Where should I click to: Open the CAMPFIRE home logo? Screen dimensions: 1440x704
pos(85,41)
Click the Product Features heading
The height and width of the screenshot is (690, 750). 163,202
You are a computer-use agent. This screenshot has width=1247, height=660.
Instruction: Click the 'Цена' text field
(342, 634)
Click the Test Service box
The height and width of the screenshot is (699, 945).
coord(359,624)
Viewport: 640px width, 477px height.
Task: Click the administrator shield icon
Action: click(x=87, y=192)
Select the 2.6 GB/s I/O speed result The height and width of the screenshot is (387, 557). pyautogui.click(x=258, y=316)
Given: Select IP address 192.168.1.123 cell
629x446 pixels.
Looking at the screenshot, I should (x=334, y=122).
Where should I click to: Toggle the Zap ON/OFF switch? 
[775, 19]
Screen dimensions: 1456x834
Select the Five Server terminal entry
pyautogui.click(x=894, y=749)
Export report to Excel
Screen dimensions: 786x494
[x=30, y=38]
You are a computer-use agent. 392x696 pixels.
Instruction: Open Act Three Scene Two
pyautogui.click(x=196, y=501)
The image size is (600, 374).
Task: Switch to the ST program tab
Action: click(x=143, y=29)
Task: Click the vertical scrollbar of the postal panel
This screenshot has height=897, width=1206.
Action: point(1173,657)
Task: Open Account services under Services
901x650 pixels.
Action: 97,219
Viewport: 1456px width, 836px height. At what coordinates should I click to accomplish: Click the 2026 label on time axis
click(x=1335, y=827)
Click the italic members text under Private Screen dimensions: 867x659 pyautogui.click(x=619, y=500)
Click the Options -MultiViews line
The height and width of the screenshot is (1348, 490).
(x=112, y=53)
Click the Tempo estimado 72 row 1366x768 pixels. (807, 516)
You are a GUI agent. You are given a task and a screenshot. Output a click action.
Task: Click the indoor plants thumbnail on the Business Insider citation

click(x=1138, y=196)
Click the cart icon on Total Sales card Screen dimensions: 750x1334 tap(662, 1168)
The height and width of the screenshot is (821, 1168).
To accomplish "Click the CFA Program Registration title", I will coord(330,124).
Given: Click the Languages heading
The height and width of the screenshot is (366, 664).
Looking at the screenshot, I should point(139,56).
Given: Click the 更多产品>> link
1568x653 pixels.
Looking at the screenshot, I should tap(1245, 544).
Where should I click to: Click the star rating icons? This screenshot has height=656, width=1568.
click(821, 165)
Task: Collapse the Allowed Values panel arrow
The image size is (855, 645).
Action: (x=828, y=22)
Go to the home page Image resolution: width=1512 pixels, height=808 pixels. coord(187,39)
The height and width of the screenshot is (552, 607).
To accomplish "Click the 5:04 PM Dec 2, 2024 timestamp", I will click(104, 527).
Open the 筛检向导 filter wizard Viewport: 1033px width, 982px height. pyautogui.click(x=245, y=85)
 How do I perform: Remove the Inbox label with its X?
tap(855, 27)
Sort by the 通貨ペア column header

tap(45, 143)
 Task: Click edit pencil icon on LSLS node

----

Go to the line with "Instruction: Click the 'Цена' text field" in the entries above and repeat every line from there through the line with "You are a computer-use agent. 392x696 pixels.", exactly and with no other text.

Instruction: Click the 'Цена' text field
(342, 634)
Click the Test Service box
The height and width of the screenshot is (699, 945).
coord(359,624)
Viewport: 640px width, 477px height.
Task: Click the administrator shield icon
Action: click(x=87, y=192)
Select the 2.6 GB/s I/O speed result The height and width of the screenshot is (387, 557). pyautogui.click(x=258, y=316)
Given: Select IP address 192.168.1.123 cell
629x446 pixels.
Looking at the screenshot, I should (x=334, y=122).
Where should I click to: Toggle the Zap ON/OFF switch? 
[775, 19]
Screen dimensions: 1456x834
Select the Five Server terminal entry
pyautogui.click(x=894, y=749)
Export report to Excel
Screen dimensions: 786x494
[x=30, y=38]
You are a computer-use agent. 392x696 pixels.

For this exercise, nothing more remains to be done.